You mean PSI low? I run my forced air at about 5-7, give or take, I think non forced air require higher - like around 10-15 psi.
Tempering is another beast - you can temper with it, but depending on what you need to temper, you might need a more controlled environment or a sharp eye.
Example is - when tempering a knife, you usually temper a high carbon knife (1095) to 400-500 degrees for 2 hours. Twice. With that, I use a toaster over that I actually put an extra electric burner inside to get up to 475… I don’t watch it.
When tempering a hammer made of 1045, how I’ve seen it done, is you have a stack of fire brick that you pile in a certain way so that there is a 1" slit opening or so up on top. You put the hammers ontop of that stack, with the eyes right over the slit. Watch carefully as the temper colors draw, as soon as the hammer faces are straw to dark straw you toss it in water.

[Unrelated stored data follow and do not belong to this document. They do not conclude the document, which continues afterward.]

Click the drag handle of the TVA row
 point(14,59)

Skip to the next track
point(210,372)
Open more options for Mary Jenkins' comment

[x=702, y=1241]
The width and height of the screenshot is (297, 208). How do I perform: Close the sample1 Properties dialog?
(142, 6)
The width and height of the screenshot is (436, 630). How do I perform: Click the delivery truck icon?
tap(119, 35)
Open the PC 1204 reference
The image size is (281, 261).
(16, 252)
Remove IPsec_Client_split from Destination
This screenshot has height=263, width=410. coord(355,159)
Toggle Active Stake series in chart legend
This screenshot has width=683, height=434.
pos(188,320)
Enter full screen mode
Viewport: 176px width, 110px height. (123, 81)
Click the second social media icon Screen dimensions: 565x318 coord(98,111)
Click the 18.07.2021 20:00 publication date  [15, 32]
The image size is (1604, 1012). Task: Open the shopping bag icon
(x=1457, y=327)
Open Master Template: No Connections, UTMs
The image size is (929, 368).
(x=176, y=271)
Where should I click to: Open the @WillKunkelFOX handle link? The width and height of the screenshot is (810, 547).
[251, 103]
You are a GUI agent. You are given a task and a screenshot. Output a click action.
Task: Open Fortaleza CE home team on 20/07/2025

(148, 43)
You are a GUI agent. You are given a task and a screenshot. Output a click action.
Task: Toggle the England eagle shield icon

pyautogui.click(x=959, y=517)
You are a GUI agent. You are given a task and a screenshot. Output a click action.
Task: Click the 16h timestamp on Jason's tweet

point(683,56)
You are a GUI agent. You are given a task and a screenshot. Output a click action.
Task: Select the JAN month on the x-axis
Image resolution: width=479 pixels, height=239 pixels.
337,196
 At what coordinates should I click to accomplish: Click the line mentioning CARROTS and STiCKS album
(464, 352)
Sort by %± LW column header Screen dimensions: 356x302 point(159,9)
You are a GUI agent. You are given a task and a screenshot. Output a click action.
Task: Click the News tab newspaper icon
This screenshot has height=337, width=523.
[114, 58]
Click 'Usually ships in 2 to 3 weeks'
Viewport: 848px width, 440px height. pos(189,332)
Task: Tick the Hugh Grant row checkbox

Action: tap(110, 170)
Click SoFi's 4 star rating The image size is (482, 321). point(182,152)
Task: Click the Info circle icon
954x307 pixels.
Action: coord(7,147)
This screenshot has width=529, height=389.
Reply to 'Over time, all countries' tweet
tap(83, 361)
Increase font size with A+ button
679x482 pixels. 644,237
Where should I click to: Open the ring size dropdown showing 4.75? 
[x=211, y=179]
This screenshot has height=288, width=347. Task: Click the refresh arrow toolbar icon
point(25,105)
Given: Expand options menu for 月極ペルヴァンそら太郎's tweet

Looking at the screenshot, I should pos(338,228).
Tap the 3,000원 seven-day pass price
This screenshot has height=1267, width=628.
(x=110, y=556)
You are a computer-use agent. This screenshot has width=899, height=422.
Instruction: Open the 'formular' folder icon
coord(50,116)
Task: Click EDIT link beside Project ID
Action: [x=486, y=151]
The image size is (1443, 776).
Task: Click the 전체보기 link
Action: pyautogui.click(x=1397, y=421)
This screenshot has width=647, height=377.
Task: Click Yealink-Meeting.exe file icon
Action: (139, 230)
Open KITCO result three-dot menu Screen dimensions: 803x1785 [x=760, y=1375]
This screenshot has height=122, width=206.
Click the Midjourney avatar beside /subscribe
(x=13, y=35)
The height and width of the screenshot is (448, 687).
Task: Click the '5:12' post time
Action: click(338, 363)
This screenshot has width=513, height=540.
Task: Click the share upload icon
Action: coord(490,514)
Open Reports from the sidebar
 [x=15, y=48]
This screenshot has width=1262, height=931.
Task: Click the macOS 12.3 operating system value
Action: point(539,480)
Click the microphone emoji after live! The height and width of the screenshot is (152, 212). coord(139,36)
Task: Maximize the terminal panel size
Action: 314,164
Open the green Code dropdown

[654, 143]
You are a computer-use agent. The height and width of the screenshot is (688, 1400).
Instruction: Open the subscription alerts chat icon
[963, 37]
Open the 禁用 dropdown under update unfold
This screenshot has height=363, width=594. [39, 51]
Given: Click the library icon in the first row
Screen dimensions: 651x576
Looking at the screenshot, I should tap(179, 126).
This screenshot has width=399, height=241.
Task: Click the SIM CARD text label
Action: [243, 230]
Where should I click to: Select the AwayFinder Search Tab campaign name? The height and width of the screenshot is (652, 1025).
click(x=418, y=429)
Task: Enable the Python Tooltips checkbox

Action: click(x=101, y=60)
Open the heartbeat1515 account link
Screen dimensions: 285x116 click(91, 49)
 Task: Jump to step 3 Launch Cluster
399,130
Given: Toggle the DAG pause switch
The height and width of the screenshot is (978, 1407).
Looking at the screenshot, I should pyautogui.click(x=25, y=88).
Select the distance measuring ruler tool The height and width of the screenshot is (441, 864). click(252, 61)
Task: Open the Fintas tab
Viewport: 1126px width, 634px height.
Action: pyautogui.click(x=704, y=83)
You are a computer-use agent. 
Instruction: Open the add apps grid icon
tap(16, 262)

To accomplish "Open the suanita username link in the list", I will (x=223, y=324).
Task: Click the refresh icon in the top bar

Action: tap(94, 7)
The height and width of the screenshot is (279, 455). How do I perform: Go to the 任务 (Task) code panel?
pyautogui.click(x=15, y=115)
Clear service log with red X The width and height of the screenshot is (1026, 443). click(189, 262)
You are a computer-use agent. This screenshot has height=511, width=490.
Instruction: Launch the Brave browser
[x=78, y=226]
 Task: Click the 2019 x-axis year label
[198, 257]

Some other people don’t get as technical. My gas forge can’t get down to 500 degrees, maybe if I had a different burner I could but I couldn’t, so I really don’t use the forge for tempering. Others very well may though.
I don’t think you can ever ask too much from the tool if you can figure out new and different ways to use it I know the guy who makes hammers up here in Minnesota (Nathan Robertson), I see him use a pile of bricks for getting forging temperatures, as well as annealing, heating, and tempering.